Mr Bradwell has worked in the control room for two years after trying different NHS roles on leaving the Army.
He says there is lots of job satisfaction in helping those genuinely in need.
"It tends to be on the more serious jobs. You get a lot of people who are too drunk and so on - that can be a bit laborious."
Staff complete a five-week training course and pass a series of exams before they take their first calls in "grad bay", sitting next to an experienced colleague.
"The call handlers have so much to think about it's unreal," team leader Lee Henderson says.
'Cut and dried'
As well as nuisance callers, there are those who call 111 when their need is actually more pressing.
"There are people who know there's something wrong with them but they don't want to bother 999, but if their symptoms merit an ambulance they'll get an ambulance," Mr Henderson says.
"Everything is based on patient safety."
Mr Henderson says misunderstandings of how ambulances are allocated can lead to frustrations but he insists every decision is taken with the full range of risks in mind.
"You could be a 'G2' which is a 30-minute blue light ambulance and it could be almost there but if someone around the corner is not breathing, that ambulance is going to go to them first because they're the priority.
"That's what people don't understand.
"It's what you expect because they're worried about themselves because they need an ambulance. We've told them they need an ambulance, but that person around the corner could actually die without it.
"It's as cut and dried as that."
Mr Henderson closely monitors daily predictions for the number of calls into the centre, which currently hover around the 1,200 mark.
Along the corridor, where 999 calls are dispatched, duty manager Kris Bushell says it has been a "blinder of a day" with only one of the trusts marginally missing its response target.
"It's dependent on so many factors," he says. "If the weather's nice it can be a quiet day but if the weather's too nice it can be a bad day."

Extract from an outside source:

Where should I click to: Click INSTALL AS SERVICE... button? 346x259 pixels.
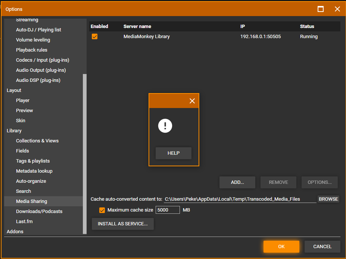pos(122,224)
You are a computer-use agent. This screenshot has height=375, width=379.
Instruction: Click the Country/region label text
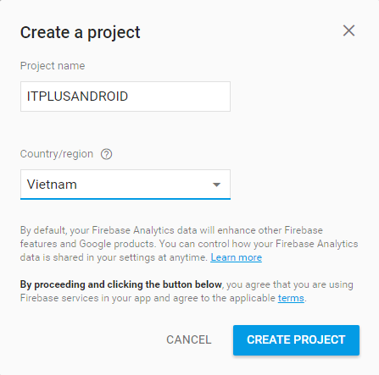tap(57, 154)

More techniques are being rolled out to help control demand on A&E services, says Mr Bushell.
"The hospitals are getting totally rammed and there are massive bed shortages at pretty much every hospital throughout our trusts.
"The long-term aim is to try and reduce their flow [of ambulances] because we're getting crews stuck at hospitals for two and three hours with one patient."
To help the call handlers, the control room is also staffed by clinicians who advise on about a quarter of all queries.
Before joining the NEAS, Tony Perkins was a staff nurse at a hospital in County Durham.
He describes himself as a "bit of a dogsbody clinician doing a bit of everything" but explains how others with midwifery, mental health and intensive care skills are also on hand.
"The biggest difference here is that you more or less deal with one job at a time," Mr Perkins says.
"You're not plate-spinning like you were on the wards.
"First thing in the morning we get people ringing in with a niggle in their chest. Their doctor's isn't open for another 30 minutes and they think they will ring 111 and get an ambulance.
"Often it won't warrant that. It's the sort of call that gets put through to us for further assessment.
"We're like the backstops or the gatekeepers."
A review of A&E services in the region is underway and Mr Bushell says staff are awaiting the outcomes and impact of any changes with interest.
In the meantime, he says morale at the centre remains high and staff turnover low.
"No day is the same as the next and you can't explain why half of the time," he says. "That's the beauty of the job."